:: Records shown ::
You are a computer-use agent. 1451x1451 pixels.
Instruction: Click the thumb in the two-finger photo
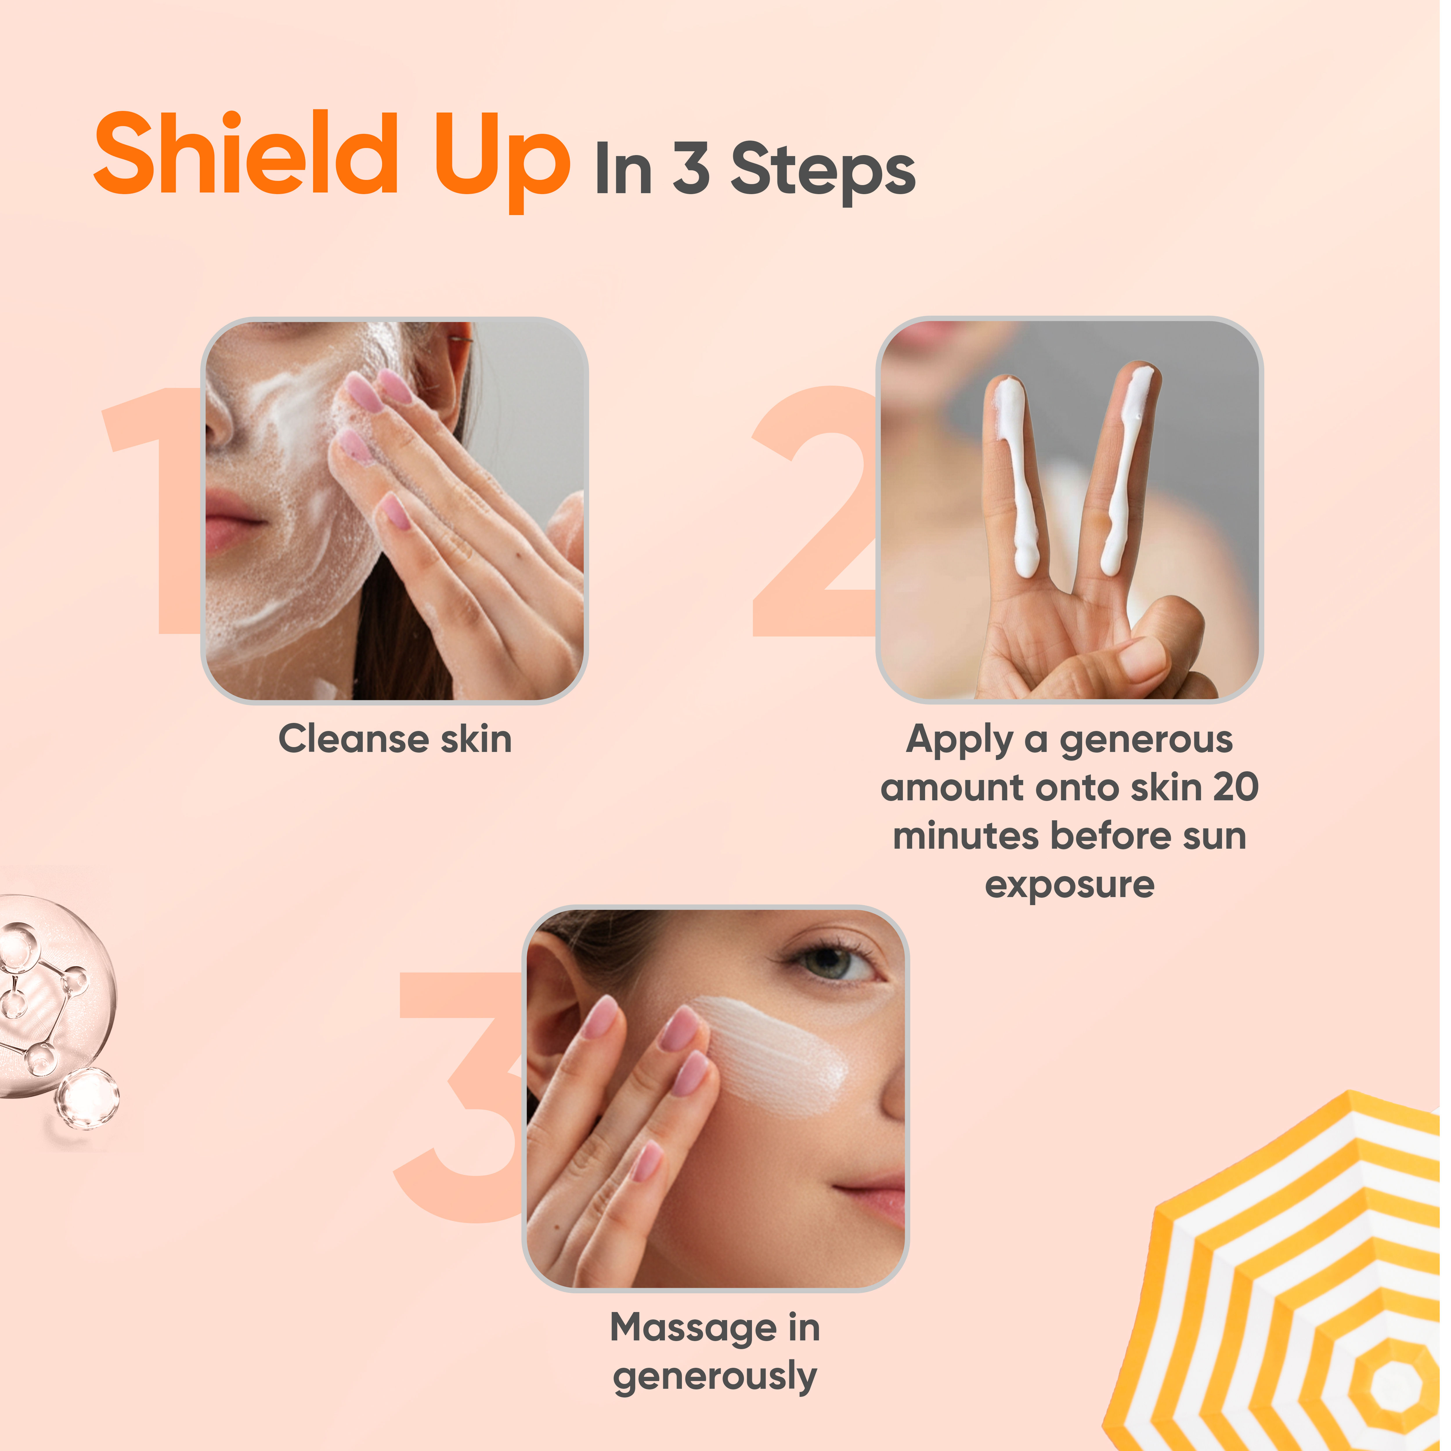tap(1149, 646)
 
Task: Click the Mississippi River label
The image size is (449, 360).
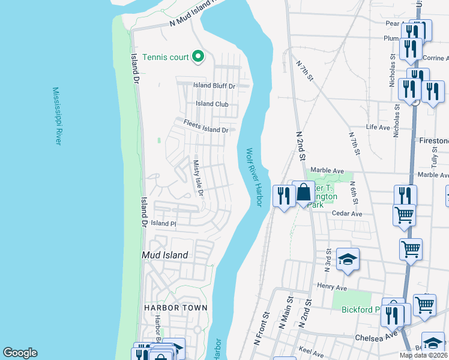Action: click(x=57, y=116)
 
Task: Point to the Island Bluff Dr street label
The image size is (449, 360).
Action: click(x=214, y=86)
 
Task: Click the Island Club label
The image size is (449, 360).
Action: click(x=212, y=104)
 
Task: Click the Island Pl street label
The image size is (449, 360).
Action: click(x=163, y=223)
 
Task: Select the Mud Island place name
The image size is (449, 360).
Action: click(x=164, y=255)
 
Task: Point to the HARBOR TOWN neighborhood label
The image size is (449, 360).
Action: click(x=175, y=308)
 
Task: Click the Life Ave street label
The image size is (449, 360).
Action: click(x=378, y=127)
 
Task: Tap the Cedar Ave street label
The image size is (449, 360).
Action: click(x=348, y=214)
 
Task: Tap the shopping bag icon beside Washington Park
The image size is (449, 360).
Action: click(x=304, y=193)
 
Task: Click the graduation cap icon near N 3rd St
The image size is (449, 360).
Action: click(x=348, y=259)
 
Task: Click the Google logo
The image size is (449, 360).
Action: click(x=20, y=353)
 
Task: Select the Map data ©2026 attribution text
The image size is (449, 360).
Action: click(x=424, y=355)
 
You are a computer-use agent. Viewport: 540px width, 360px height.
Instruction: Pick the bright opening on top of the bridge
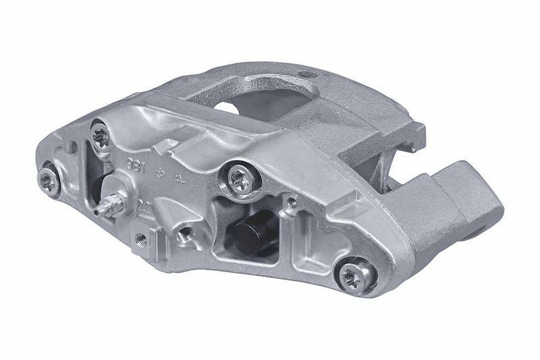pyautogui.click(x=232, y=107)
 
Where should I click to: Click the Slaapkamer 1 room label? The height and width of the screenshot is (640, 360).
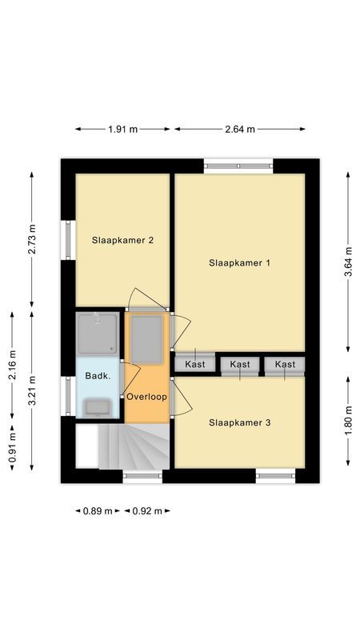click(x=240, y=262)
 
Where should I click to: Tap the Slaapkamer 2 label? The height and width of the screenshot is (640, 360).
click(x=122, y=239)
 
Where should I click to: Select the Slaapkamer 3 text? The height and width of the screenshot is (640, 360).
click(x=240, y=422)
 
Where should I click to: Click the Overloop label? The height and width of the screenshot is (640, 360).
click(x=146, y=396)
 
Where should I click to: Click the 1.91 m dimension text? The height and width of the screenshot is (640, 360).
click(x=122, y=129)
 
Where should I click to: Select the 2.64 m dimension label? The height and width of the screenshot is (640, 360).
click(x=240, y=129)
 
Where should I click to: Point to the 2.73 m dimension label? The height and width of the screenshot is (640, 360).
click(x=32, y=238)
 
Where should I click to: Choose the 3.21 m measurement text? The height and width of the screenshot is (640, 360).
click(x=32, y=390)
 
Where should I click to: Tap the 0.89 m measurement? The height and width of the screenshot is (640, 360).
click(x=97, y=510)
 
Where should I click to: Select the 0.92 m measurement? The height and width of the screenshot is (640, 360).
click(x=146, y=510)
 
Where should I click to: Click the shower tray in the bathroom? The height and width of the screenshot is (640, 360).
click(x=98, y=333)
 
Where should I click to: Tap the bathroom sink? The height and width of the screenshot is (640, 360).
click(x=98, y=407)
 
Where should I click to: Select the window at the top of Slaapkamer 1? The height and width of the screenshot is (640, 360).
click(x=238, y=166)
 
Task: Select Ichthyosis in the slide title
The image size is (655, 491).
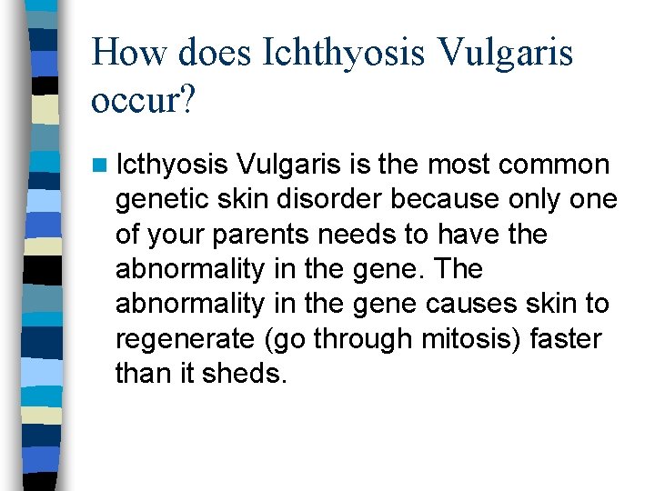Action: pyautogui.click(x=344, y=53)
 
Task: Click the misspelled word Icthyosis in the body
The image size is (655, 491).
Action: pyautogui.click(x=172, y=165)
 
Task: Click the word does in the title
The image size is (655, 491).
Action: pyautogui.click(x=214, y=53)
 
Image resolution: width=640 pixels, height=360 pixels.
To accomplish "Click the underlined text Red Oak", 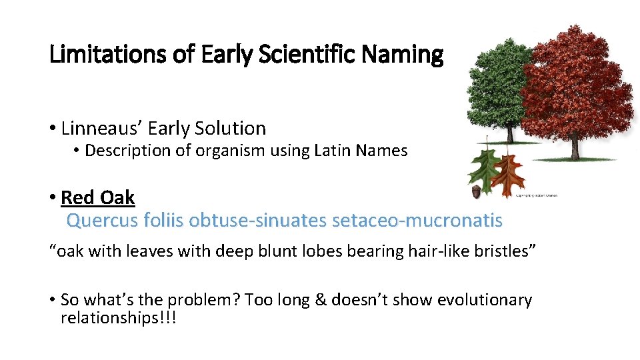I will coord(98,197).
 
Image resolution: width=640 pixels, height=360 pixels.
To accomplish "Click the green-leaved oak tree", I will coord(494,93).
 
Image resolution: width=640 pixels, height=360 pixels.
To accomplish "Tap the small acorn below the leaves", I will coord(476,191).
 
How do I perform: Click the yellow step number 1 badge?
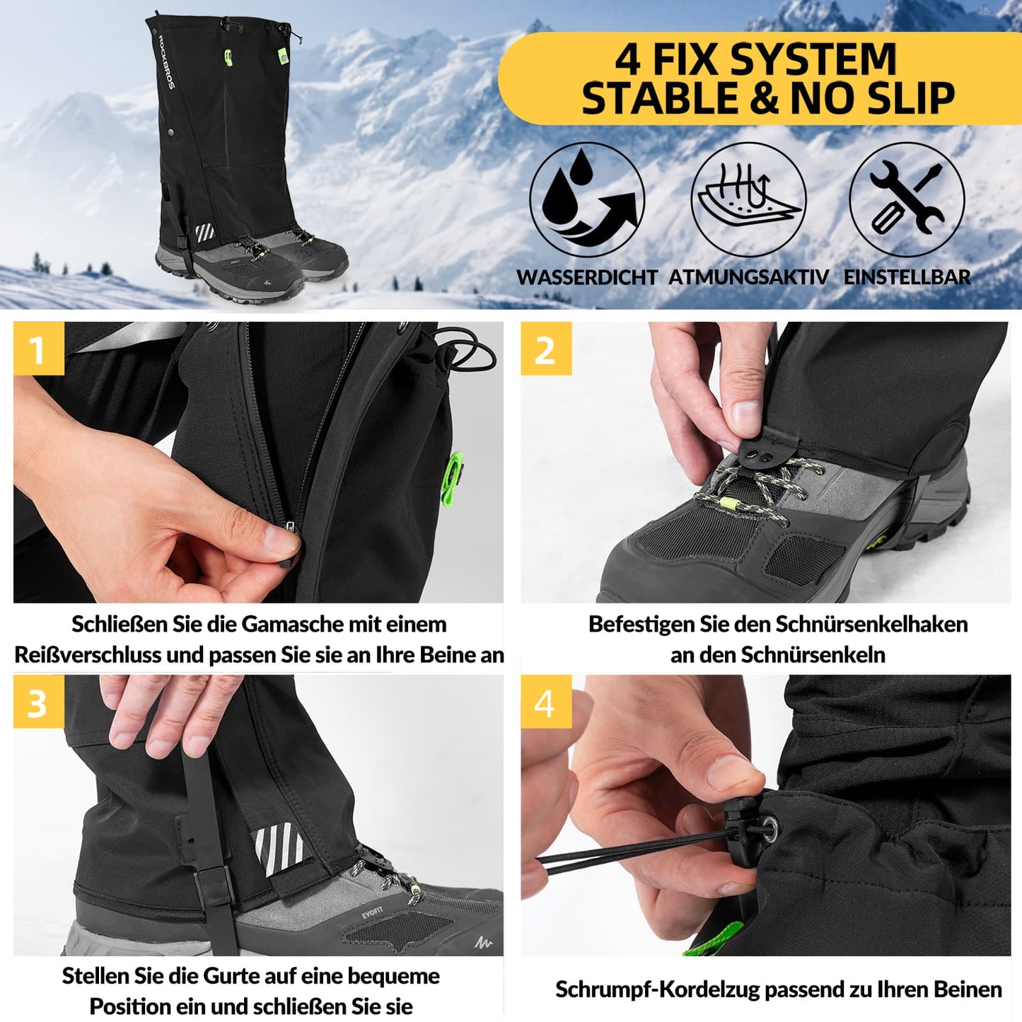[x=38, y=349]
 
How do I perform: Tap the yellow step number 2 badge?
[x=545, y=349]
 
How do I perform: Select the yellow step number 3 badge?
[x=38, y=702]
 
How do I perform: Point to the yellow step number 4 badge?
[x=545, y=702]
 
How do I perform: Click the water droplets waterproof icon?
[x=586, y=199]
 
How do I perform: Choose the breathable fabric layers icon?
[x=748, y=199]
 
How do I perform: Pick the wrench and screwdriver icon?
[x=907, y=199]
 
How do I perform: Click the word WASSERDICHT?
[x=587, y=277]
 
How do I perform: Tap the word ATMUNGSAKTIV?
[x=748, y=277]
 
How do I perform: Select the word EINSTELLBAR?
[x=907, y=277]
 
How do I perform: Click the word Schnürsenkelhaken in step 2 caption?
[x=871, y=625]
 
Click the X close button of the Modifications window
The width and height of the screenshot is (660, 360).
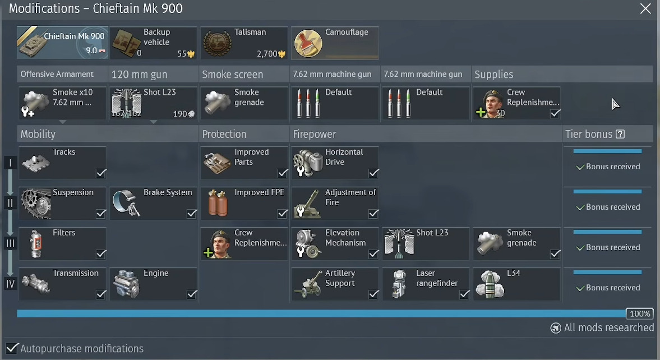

:: Instructions to follow ::
Copy the lines of the records above, from the line containing "How do I perform: Click the word WASSERDICHT?" down to the end of the records. Leave the pictures out.

:: Expected answer ::
How do I perform: Click the word WASSERDICHT?
[x=587, y=277]
 
How do I perform: Tap the word ATMUNGSAKTIV?
[x=748, y=277]
 
How do I perform: Select the word EINSTELLBAR?
[x=907, y=277]
 
How do I perform: Click the word Schnürsenkelhaken in step 2 caption?
[x=871, y=625]
 
Click the X close button of the Modifications window
The width and height of the screenshot is (660, 360).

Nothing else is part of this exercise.